## [CONSIGNES]
**1.** Relevez toutes les personnes nommées dans le compte rendu des Journées de l'économie.
**2.** Poursuivez le compte rendu des Journées de l'économie au-delà de sa dernière phrase.

━━ EXTRAIT DU TEXTE

Les 6 et 7 février 2013, la Chambre de Commerce accueillait la septième édition des Journées de l’économie. Le sujet, récurrent depuis les cinq dernières éditions, en était "la crise en Europe et au Luxembourg". Il s’agissait d’analyser la crise et de dégager les opportunités susceptibles d’en ressortir.
Après une première demi-journée consacrée à la situation au Luxembourg, la matinée du 7 février 2013 était consacrée à la crise européenne, avec au programme les interventions de deux pointures en économie, à savoir le professeur Hans-Werner Sinn, président de l’Institut IFO à Münich et le professeur Christian de Boissieu, qui enseigne à la Sorbonne. Leurs deux interventions, censées être contradictoires, devaient être suivies d’une table-ronde dans laquelle il était prévu que les rejoignent Michel Wurth, président de l’UEL, et Etienne Schneider, ministre de l’Economie et du Commerce extérieur.
Le retard pris dans le programme n’a toutefois pas permis à Christian de Boissieu de présenter l’exposé qu’il avait préparé, et il n’a pu que commenter et débattre en quelques minutes de l’intervention plutôt polémique de l’influent professeur allemand. La table-ronde n’a pas non plus pu avoir lieu.
La matinée a donc essentiellement tourné autour de l’analyse très dure qu’a faite Hans-Werner Sinn de la crise qui, loin d’être finie, va nous occuper encore selon lui pendant au moins une bonne décennie.
L’économiste est tout d’abord revenu à l’introduction de l’euro, moment où une grande convergence d’intérêts a vu disparaître les écarts de taux dans la zone euro, ce qui a conduit les pays du Sud à être soumis à la tentation d’emprunter beaucoup, puisque cela leur revenait tout d’un coup beaucoup moins cher qu’auparavant. Les investisseurs ont suivi la tendance, et c’est ainsi que s’est formée un bulle de crédit, à la fois publique (notamment en Grèce) et privée (en Espagne ou en Irlande). Une bulle qui a eu un effet inflationniste.
A l’été 2007, les difficultés sont apparues, et les marchés, inquiets du risque de faillite et du risque de déflation, n’ont plus voulu financer à bas coûts les investissements à tout crin dans le Sud. Conséquence, les écarts de taux d’intérêt se sont grandement accentués.
Dans les remarques qu’il a pu glisser ensuite, Christian de Boissieu a rejoint Hans-Werner Sinn sur le constat d’un manque de convergence réelle dans la zone euro. Au moment de Maastricht, on s’est concentré sur la convergence nominale en perdant complètement de vue la convergence réelle. "On a raté le coche, et on en paie maintenant le prix", constate l’économiste français.

━━━━
━━ DONNÉES FOURNIES

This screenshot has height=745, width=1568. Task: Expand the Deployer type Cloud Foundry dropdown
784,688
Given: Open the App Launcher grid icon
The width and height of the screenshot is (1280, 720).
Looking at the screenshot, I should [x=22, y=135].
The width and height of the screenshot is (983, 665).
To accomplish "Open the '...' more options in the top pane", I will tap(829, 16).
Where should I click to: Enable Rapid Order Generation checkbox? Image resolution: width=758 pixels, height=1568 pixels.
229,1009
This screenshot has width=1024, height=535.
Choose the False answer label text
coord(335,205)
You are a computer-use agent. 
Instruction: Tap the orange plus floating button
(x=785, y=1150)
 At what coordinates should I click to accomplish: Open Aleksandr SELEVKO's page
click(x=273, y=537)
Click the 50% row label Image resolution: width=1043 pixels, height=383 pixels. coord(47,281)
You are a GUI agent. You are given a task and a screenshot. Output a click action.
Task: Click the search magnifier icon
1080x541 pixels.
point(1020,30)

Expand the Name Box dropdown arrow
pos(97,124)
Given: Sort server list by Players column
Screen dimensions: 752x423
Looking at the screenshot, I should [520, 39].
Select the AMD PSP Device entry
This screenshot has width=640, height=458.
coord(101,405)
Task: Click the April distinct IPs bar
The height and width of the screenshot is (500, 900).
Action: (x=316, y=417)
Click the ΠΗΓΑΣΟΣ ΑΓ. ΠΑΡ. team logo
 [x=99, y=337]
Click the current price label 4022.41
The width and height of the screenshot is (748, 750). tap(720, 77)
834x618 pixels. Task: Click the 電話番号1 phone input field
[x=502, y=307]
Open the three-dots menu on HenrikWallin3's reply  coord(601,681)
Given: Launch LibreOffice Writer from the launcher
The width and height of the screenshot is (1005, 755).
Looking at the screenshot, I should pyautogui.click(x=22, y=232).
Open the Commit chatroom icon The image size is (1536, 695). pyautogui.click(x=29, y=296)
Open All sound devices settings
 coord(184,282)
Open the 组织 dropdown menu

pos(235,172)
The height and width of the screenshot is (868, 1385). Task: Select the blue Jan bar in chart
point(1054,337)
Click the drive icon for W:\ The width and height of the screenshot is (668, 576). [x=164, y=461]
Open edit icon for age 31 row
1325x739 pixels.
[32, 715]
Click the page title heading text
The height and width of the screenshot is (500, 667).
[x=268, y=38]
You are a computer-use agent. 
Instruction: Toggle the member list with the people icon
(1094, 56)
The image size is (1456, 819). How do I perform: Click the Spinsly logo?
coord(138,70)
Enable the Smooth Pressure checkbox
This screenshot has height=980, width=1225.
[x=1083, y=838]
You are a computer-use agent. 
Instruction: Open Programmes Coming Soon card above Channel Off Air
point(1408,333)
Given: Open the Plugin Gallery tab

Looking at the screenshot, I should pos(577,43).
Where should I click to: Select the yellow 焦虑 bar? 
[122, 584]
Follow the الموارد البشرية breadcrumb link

━━━━

## [RÉPONSES NUMÉROTÉES]
**1.** Hans-Werner Sinn, Christian de Boissieu, Michel Wurth, Etienne Schneider

**2.**
Pour Hans-Werner Sinn, l’évolution des prix, à savoir l’inflation, a privé un certain nombre de pays, et notamment les six pays en crise, qu’il regroupe sous l’acronyme GIPSIC pour Grèce, Irlande, Portugal, Espagne, Italie et Chypre, de leur compétitivité. Il compare par exemple l’évolution des salaires qui, dans ces six pays, a connu une hausse de 30 %, alors que sur la même période l’évolution est de – 22 % en Allemagne. Pour l’économiste allemand, il faudrait un rééquilibrage des prix et de la compétitivité entre les différents pays de la zone euro. En principe, cela pourrait se faire par une réévaluation des monnaies, mais ce n’est pas possible dans le contexte de la monnaie unique.
L’économiste allemand cite une étude rédigée par Goldman Sachs qui évalue le réalignement des prix auquel il conviendrait de procéder pour arriver à une situation viable dans la zone euro. Espagne, Grèce et Portugal devraient être soumis à une dévaluation de l’ordre de 30 %, la France de 20 %, l’Italie de 10 %, tandis qu’au contraire il faudrait que l’Allemagne réajuste les prix à la hausse à hauteur de 20 %. Les écarts sont énormes, constate Hans-Werner Sinn, et il s’amuse à calculer que pour atteindre l’équilibre entre Allemagne et France en dix ans, si la France restait stable, l’Allemagne devrait se réévaluer de près de 4 % par an.
Toutes les réformes qu’on fait seraient utiles à condition qu’elles parviennent à un réalignement des prix, juge Hans-Werner Sinn qui constate qu’à cette heure, seule l’Irlande a agi dans ce sens. Frappée dès 2006 par la crise, elle a baissé ses salaires, ses prix ont chuté de 15 % et elle a mis en œuvre un programme d’austérité qui a porté ses fruits. Mais aucun des pays frappés plus tard de plein fouet par la crise n’a fait le choix de suivre cette aride voie, et on a imaginé qu’une aide au crédit éviterait d’avoir à prendre de telles mesures d’austérité.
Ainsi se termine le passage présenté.